Your objective -
Reproduce each of the following items line for line, with no changes.

Records supplied -
>>>
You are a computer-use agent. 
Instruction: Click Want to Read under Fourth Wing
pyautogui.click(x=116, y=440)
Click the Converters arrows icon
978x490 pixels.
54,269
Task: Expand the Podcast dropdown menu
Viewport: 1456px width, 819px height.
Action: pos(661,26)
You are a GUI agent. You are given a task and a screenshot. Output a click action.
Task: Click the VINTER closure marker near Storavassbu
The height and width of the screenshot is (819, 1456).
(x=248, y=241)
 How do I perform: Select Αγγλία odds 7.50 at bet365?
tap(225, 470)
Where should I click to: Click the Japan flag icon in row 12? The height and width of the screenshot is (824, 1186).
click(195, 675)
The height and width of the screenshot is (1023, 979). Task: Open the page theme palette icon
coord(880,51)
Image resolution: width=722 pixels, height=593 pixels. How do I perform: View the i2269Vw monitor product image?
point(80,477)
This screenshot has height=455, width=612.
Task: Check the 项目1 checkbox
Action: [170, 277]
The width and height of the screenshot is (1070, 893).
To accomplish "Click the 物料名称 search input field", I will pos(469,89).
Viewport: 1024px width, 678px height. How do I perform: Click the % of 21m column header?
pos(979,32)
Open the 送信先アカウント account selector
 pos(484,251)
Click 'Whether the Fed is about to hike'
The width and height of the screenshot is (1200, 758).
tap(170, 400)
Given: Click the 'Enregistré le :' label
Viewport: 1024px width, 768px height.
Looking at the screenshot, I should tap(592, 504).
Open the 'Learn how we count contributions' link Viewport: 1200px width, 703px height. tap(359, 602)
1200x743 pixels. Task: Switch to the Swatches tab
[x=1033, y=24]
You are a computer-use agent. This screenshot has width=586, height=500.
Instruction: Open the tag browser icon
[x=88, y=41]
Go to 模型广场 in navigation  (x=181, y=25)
<<<
Response to this exercise -
You are a computer-use agent. 
Instruction: Click Want to Read under Fourth Wing
pyautogui.click(x=116, y=440)
Click the Converters arrows icon
978x490 pixels.
54,269
Task: Expand the Podcast dropdown menu
Viewport: 1456px width, 819px height.
Action: pos(661,26)
You are a GUI agent. You are given a task and a screenshot. Output a click action.
Task: Click the VINTER closure marker near Storavassbu
The height and width of the screenshot is (819, 1456).
(x=248, y=241)
 How do I perform: Select Αγγλία odds 7.50 at bet365?
tap(225, 470)
Where should I click to: Click the Japan flag icon in row 12? The height and width of the screenshot is (824, 1186).
click(195, 675)
The height and width of the screenshot is (1023, 979). Task: Open the page theme palette icon
coord(880,51)
Image resolution: width=722 pixels, height=593 pixels. How do I perform: View the i2269Vw monitor product image?
point(80,477)
This screenshot has height=455, width=612.
Task: Check the 项目1 checkbox
Action: [170, 277]
The width and height of the screenshot is (1070, 893).
To accomplish "Click the 物料名称 search input field", I will pos(469,89).
Viewport: 1024px width, 678px height. How do I perform: Click the % of 21m column header?
pos(979,32)
Open the 送信先アカウント account selector
 pos(484,251)
Click 'Whether the Fed is about to hike'
The width and height of the screenshot is (1200, 758).
tap(170, 400)
Given: Click the 'Enregistré le :' label
Viewport: 1024px width, 768px height.
Looking at the screenshot, I should tap(592, 504).
Open the 'Learn how we count contributions' link Viewport: 1200px width, 703px height. tap(359, 602)
1200x743 pixels. Task: Switch to the Swatches tab
[x=1033, y=24]
You are a computer-use agent. This screenshot has width=586, height=500.
Instruction: Open the tag browser icon
[x=88, y=41]
Go to 模型广场 in navigation  (x=181, y=25)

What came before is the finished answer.